59:46 - David Brown (Host)
Well, I have noticed that they've certainly changed the style, like you used to be able to say and I picked on a marketing plan. But you used to be able to say write me a marketing plan for a podcast, and it would literally give you the headings, the text, the body, the paragraphs, like everything. Now, if you say, write me a marketing plan for a podcast, it gives you the headings and the outline, yeah. And it says you should think about what you might want to put in this thing instead of just writing the answer for you, yeah. And so I'd never really and no one's ever mentioned before the thought this has been fantastic. You've brought up loads of new stuff. This is great.
::But no one's ever kind of had that idea that maybe they scaled it back because they were using the compute power for something else, and that's a really, really good. That's a really good theory. But, yeah, slightly distressing that you have to be mean to it. Now I have to test that as well, but I like being nice to it because I think someday, when it takes over, it's always going to go. But that Dave guy was always nice to me. We're not going to kill him. We're going to kill the other guy over there because he was an asshole most of the time. But, anyway, cool, okay. And if you have when, when not yet, but when you have your AI personal assistant, what are you going to name it?

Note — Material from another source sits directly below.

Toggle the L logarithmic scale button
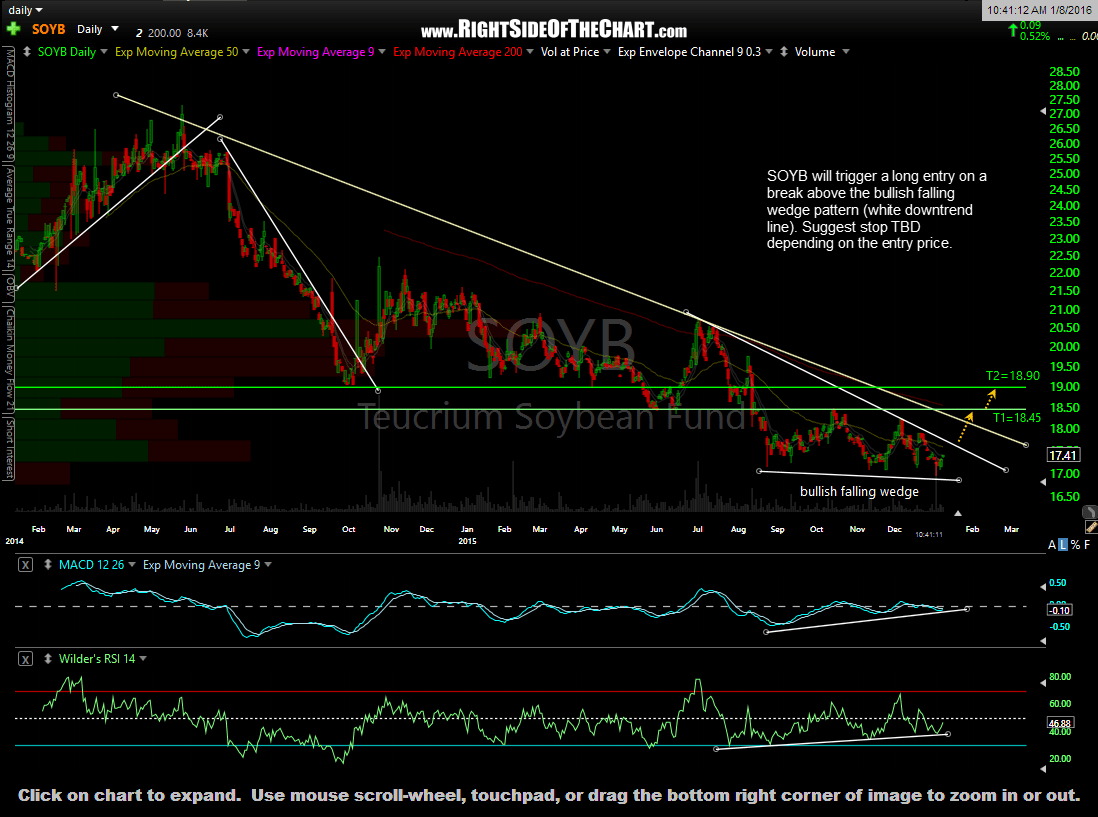Image resolution: width=1098 pixels, height=817 pixels. (x=1063, y=544)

::Oh, to be honest, I've not really thought about that. What would I name it? I mean, the thing is I'm so used to saying Alexa now, but I probably just wrapped the name Alexa because otherwise. I'd keep calling it Alexa by accident.
::But then Alexa will get jealous. That's true, alexa, at that point might be switched off. If I've got a personal assistant, I don't need.
::Alexa anymore.
::Okay, okay, interesting, right. Thank you very much for your time today. That's been amazing. It's been loads of cool stuff has come out of the conversation. I've taken some notes as we went along, so a lot of the stuff that we talked about, like BSI and some of the other things, I've actually put into the show notes already, so people will have links to all that stuff. Is there anything in particular you'd like to promote? Do you have a new book out? You've got some appearances coming up or anything that you'd like to mention.
::So I'm speaking at several events coming up. I mean, I'm actually speaking at the, the Media and Entertainment Services Alliance about artificial intelligence and IP, so that's coming up in February. Speaking at the European Broadcasting Union as well. So it should be quite interesting to hear from all the broadcasters around Europe about what they're doing and what they're using in technology as well.
::When is that.
::So that's actually at the end of January, so that's the next week in Geneva.
::All right Okay.
::Awesome so. So yeah, those exciting stuff coming up. And also there's the Generative AI for Marketing Conference in London. I saw that.
::I can't afford to go. It's way too expensive. It's like two grand for a ticket.
::Oh goodness me. Yeah, I don't know if I'm allowed to bring a guest, but if I can I'll bring one.
::I mean I'd love to go to that, yeah, but I just I look at a lot of the stuff and unfortunately, podcasters in most circumstances aren't considered press, so a lot of times we can't even sort of blag a press ticket, although I did get one to the AI Summit in New York but I couldn't go in the end, which was really annoying, because you know, it's like one of those things where when you get an opportunity to have a pass and then you don't show up, you think you'll never get another pass. But I just, yeah, I couldn't work it out.
::But you know what? The team that organized the London AI Summit and the New York AI Summit are brilliant and I'm sure, I'm sure, they will provide one for you for London.
::Hopefully, I hope so, I hope so I might do an interview with them or something just to upset me. Just say hey look, I'll do a podcast for you. Brilliant Matthew. Thank you very much again for your time today. It's been brilliant and I will. Yeah, I'll follow up with you at some point in the future. I'm sure something major will happen and I want to get you back on the podcast to talk about what's going on, if that's all right.
::No, I'd love to, absolutely love to, brilliant.
::All right, thanks very much. Have a good afternoon.
::Thank you very much. Cheers Bye. Thank you. Thanks again for listening and stay curious.